Apache Hive

Apache Hive is a data warehouse system that summarizes data, facilitates ad-hoc queries, and analyzes large data sets stored in Hadoop-compatible file systems. It provides a mechanism to project structure on this data and to query data using a SQL-like language called HiveQL. This language also allows you to plug in custom mappers and reducers when it is inconvenient or inefficient to express logic in HiveQL.

Before you begin

Ensure that the MapReduce framework in IBM® Spectrum Symphony is set to use Hadoop or Cloudera's Distribution including Hadoop (CDH). For the supported versions, see Supported distributed files systems for MapReduce or YARN integration.To run Hive with Cloudera, download the required packages from the Cloudera web site. For the supported versions of Hive that the MapReduce framework in IBM Spectrum Symphony has been qualified with, see Supported third-party applications for MapReduce.

About this task

Follow these steps to run Hive applications with IBM Spectrum Symphony.

Procedure

  1. Install Hive.
    1. Download Hive. The MapReduce framework in IBM Spectrum Symphony is qualified with Hive 0.13.1.
    2. Extract the Hive package.

      $ tar -zxvf hive-0.13.1.tar.gz -C /opt/

  2. Configure Hive.
    1. Set the environment variables for running Hive within the MapReduce framework in IBM Spectrum Symphony. Include HIVE_HOME, PATH, HADOOP_HOME, and HBASE_HOME.
      For example:
      export HIVE_HOME=/bi211/hive
      export PATH=$PATH:$HIVE_HOME/bin
      export HADOOP_HOME=/root/hadoop
      #export HBASE_HOME=/root/hbase
    2. Edit the $HIVE_HOME/bin/hive file by adding the HADOOP=$PMR_BINDIR/mrsh line between lines 202 and 205:
      For example:
      if [ "$hadoop_major_ver" -lt "1" -a  "$hadoop_minor_ver$hadoop_patch_ver" -lt "201" ]; then
          echo "Hive requires Hadoop 2.4.x (x >= 1)."
          echo "'hadoop version' returned:"
          echo `$HADOOP version`
          exit 6
      fi
      
      HADOOP=$PMR_BINDIR/mrsh       #* add this one line *#
      
      # HBase detection. Need bin/hbase and a conf dir for building classpath entries.
      # Start with BigTop defaults for HBASE_HOME and HBASE_CONF_DIR.
      HBASE_HOME=${HBASE_HOME:-"/usr/lib/hbase"}
      HBASE_CONF_DIR=${HBASE_CONF_DIR:-"/etc/hbase/conf"}
      if [[ ! -d $HBASE_CONF_DIR ]] ; then
        # not explicitly set, nor in BigTop location. Try looking in HBASE_HOME.
        HBASE_CONF_DIR="$HBASE_HOME/conf"
      fi
    3. Create or modify the hive-site.xml file, located at $HIVE_HOME/conf, with the hadoop.bin.path entry to set the path to the mrsh utility in your installation:
      For example:
      <configuration>
      		<property>
      			<name>hadoop.bin.path</name>
      			<value>$PMR_BINDIR/mrsh</value>
      		</property>
      </configuration>
      
  3. Run the Hive script from the command line interface to create a Hive table, load some data and select certain records form it, run the following commands for example:

    hive

    Use USER_CLASSPATH instead of HADOOP_CLASSPATH to set the user's classpath.

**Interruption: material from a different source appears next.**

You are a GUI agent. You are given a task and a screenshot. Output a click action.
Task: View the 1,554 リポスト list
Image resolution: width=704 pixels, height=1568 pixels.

    hive> create table pokes(foo INT, bar STRING);

    hive> show tables;

    hive> LOAD DATA LOCAL INPATH 'hive-0.7.1/examples/files/kv1.txt' OVERWRITE INTO TABLE pokes;

    hive> SELECT a.foo FROM pokes a WHERE a.foo > 490;

    Hive cannot use subcommands that mrsh does not support (for example, the fs command used with Hadoop).